Teri Edeal says she and her family turned some heads last summer when they converted 160 acres of newly bought irrigated corn and soybean ground into rotationally grazed pasture. But the Edeals, who expect to net $120/acre from custom grazing this year, know they did the right thing.

"I think more people are beginning to recognize the growing demand for pastureland and the reduced risk it can offer over constant fluctuations in commodity prices," says Teri.

The Edeals - Teri and her husband, Brian; sons Trent and Travis; and Travis' wife, Nikki - farm over 2,000 acres near Overton, NE. Teri also is a resource conservationist specializing in pasture and rangeland for the Natural Resources Conservation Service.

The family is grazing stockers on the irrigated pasture this year. They began renovating the 160-acre parcel shortly after buying it last year. Late last summer, they disked the ground twice, packed it and then seeded 80 pure live seeds per square foot with a no-till drill.

Three-fourths of the seed was a combination of five grasses - creeping foxtail, intermediate wheatgrass, tall wheatgrass, Russian wildrye and orchardgrass. The final fourth was dedicated to two legumes - birdsfoot trefoil and alsike clover. To date, the Edeals have made three 40-lb/acre nitrogen applications.

The family carefully selected the species they seeded to complement one another. For example, creeping foxtail matures around May 1. Wheatgrass matures next, followed by orchardgrass and timothy. Selecting grasses and legumes that mature at different rates makes the forage supply more consistent throughout the grazing season, Teri explains.

"If you manage the grass, the cattle will take care of themselves," she says.

The pasture's divided into 14 paddocks ranging from 8.5 acres to 17 acres. Cattle are moved to a fresh paddock every 12 to 36 hours, with cattle grazing on the smaller paddocks for shorter periods. Each paddock is grazed approximately once every 14 days.

After the cattle have been moved out of a paddock, 220 ewes are moved in to graze leftovers and provide low-cost weed control.
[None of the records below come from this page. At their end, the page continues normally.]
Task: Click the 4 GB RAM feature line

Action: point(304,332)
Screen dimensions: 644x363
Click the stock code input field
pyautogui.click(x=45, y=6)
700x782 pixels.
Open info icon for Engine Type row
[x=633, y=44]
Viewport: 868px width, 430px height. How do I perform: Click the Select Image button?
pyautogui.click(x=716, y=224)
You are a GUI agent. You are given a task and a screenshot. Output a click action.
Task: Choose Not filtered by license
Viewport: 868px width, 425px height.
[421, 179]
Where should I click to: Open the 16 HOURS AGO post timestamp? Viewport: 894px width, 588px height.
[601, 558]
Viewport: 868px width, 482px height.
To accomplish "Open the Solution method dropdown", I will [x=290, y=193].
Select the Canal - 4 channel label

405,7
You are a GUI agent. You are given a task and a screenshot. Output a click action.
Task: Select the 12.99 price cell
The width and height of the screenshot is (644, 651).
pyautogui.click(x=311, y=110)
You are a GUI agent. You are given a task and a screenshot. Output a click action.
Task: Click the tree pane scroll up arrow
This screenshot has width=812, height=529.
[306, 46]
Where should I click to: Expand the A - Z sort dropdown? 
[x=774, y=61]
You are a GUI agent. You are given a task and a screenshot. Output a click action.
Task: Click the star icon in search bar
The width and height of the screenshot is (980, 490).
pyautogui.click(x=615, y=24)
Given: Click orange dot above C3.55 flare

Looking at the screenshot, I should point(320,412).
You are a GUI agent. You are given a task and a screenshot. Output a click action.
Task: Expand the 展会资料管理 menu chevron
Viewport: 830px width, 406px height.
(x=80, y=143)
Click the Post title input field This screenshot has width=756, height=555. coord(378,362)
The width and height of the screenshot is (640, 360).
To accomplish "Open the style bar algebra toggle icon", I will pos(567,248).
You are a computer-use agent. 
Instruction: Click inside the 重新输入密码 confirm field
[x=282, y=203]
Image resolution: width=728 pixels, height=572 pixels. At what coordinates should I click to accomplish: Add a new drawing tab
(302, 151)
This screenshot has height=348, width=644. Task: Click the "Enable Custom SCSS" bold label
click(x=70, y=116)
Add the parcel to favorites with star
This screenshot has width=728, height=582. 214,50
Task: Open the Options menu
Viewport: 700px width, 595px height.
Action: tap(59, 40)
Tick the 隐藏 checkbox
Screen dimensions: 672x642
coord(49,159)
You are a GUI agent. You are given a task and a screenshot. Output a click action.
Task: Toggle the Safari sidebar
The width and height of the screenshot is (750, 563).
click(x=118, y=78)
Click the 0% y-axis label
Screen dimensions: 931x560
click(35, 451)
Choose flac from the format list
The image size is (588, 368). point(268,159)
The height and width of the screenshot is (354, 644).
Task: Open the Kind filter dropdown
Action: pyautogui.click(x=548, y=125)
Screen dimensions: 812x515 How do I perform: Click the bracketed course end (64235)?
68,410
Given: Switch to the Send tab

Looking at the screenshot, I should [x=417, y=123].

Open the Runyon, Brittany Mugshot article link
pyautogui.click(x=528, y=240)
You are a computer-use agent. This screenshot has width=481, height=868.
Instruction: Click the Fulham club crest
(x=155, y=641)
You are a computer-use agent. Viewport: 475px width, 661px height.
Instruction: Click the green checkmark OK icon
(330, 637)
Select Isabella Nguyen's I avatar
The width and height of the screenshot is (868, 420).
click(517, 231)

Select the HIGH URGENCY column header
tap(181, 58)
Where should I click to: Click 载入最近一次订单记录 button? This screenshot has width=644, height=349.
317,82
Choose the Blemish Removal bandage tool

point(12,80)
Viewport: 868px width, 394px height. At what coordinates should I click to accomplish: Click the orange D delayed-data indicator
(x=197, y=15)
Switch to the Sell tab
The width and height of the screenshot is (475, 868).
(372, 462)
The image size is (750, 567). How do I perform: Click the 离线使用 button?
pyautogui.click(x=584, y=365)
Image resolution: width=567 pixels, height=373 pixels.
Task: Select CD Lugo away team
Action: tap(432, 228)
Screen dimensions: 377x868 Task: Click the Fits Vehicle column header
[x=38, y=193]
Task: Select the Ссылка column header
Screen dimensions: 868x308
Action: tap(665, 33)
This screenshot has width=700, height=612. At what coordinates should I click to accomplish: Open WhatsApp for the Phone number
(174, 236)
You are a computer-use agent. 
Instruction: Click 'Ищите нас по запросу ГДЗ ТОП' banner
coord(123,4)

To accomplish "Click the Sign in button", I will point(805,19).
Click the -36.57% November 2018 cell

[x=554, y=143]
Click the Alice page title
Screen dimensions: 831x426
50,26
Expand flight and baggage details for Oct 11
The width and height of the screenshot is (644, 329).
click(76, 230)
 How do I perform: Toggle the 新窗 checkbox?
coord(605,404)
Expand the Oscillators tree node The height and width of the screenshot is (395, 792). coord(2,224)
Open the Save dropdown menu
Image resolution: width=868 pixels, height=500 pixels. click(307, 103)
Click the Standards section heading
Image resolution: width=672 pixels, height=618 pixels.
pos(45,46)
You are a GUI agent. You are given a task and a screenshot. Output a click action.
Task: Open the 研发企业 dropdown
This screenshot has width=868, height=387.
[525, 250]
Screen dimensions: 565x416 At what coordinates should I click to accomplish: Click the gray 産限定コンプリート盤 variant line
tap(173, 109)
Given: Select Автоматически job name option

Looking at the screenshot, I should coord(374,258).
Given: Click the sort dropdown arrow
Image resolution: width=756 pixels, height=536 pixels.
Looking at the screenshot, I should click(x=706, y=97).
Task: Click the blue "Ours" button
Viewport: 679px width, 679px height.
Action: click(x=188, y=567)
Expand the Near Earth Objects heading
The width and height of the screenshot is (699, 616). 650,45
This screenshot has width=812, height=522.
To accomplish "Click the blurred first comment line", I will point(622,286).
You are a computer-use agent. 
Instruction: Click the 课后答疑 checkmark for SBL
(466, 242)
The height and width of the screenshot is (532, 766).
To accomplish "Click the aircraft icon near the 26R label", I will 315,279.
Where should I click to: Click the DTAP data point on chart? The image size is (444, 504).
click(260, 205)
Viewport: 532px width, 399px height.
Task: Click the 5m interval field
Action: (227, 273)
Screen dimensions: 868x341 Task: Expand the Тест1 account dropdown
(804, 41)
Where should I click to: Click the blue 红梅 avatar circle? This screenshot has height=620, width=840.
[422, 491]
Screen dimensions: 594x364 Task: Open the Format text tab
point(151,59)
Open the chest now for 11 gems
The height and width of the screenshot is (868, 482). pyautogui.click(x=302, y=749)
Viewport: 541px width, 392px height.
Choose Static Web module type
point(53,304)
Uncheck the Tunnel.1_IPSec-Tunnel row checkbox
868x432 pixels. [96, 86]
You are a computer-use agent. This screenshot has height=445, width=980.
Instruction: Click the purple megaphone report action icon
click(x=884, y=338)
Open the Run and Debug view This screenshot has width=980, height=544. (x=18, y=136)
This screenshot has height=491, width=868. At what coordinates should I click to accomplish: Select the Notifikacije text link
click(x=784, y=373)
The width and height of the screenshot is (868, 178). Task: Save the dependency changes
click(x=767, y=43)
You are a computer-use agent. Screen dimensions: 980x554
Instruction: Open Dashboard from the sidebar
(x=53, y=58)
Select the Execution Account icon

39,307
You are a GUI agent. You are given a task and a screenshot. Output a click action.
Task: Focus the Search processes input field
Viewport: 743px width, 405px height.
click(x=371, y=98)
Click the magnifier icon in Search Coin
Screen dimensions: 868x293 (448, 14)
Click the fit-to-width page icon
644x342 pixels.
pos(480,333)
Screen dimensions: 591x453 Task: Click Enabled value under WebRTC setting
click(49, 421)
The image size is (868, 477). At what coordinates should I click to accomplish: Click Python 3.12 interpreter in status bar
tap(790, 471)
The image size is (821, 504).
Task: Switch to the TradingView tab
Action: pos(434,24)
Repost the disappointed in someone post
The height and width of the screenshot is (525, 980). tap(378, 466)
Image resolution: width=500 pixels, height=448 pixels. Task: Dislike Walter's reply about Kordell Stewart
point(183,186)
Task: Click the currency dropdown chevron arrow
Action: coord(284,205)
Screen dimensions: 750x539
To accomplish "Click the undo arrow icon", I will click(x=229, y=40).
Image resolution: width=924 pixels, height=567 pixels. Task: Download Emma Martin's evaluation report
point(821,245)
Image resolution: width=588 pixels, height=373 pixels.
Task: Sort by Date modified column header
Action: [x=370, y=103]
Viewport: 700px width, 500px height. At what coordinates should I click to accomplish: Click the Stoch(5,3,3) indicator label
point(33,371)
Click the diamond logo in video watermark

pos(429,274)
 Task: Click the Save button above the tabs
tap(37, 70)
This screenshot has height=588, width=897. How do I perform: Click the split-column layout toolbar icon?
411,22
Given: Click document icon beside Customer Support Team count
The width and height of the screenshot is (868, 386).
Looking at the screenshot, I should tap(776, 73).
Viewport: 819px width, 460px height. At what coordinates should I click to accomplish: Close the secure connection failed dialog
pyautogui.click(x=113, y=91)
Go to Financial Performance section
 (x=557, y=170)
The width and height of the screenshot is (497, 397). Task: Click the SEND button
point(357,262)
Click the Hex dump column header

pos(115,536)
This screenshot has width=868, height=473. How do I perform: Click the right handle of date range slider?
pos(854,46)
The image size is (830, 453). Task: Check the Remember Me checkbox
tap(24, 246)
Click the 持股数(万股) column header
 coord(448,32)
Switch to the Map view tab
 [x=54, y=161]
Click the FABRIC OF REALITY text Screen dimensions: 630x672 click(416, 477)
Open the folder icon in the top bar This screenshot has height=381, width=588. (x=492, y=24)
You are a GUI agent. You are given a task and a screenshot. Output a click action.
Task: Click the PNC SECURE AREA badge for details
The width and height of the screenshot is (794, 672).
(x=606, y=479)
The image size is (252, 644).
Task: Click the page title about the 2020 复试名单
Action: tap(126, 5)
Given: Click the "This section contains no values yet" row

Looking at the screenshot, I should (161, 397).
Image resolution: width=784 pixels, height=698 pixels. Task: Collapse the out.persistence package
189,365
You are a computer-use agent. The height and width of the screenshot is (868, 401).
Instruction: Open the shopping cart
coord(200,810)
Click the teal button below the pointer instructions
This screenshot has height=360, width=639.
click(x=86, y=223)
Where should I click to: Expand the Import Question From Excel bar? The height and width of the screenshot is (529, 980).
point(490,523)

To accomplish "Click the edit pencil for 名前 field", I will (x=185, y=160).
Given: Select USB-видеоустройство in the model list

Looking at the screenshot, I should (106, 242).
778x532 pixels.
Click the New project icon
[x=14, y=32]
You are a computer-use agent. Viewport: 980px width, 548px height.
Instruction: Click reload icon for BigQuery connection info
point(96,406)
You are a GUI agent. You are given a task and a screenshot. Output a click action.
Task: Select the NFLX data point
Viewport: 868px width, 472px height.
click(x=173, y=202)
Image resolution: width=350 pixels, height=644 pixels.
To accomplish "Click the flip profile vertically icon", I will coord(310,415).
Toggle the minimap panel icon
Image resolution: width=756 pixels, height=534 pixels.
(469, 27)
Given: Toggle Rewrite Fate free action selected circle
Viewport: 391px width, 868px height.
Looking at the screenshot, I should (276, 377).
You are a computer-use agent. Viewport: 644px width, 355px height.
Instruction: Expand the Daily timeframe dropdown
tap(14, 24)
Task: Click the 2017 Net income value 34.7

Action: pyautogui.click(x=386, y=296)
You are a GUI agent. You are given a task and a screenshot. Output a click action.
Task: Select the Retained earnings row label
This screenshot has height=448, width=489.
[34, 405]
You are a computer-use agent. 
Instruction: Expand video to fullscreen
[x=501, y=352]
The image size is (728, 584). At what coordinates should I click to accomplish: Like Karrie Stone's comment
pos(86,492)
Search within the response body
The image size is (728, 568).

A llama, borrowed from a friend, grazes with the ewes for predator control.

"Initially, we wanted to custom-graze the ewes simply for weed control," says Travis, who charges $3/ewe/month. "But we'll pay the taxes on the land this year with what we make from the sheep."

From May to mid-June, the Edeals applied 6.6" of water from their center-pivot irrigation system. Since then, they've irrigated less because rainfall has been more plentiful.

With assistance from the University of Nebraska Weather Center in Smithville, they calculated the evapotranspiration rate of the forages. "Every day they're taking about one-third of an inch of water out of the soil that we need to replenish," says Teri.

Adds Travis: "The water needs of the pasture are similar to alfalfa. If you need 4" of water to grow a ton of alfalfa, then you need that much to grow the same amount of grass on a dry matter basis, especially if subsoils are depleted."

The Edeals will custom graze two groups of stockers this year. Each group of about 500 head arrives weighing 500-550 lbs each and leaves around 90 days later. The animals gain an average of almost 1.5 to 2 lbs/head/day and are returned to the owner when the average weight reaches 700 lbs. The Edeals charge 35cents per pound of gain and are paid monthly. Next year the Edeals plan to increase the number of stockers to 1,500.

"I bill monthly for 1 lb of gain per day per animal and make up the balance when the cattle are shipped," says Travis. "It's nice to have cash flow, which covers irrigation expenses, fertilizer costs, labor, etc., along the way."

He says the family doesn't have trouble finding cattle to custom graze.

"After we were set up this year with one customer, who has a 10,000-head feedlot in a nearby town, we got eight more calls from potential customers," says Travis. "We have immediate access to more cattle as we need them."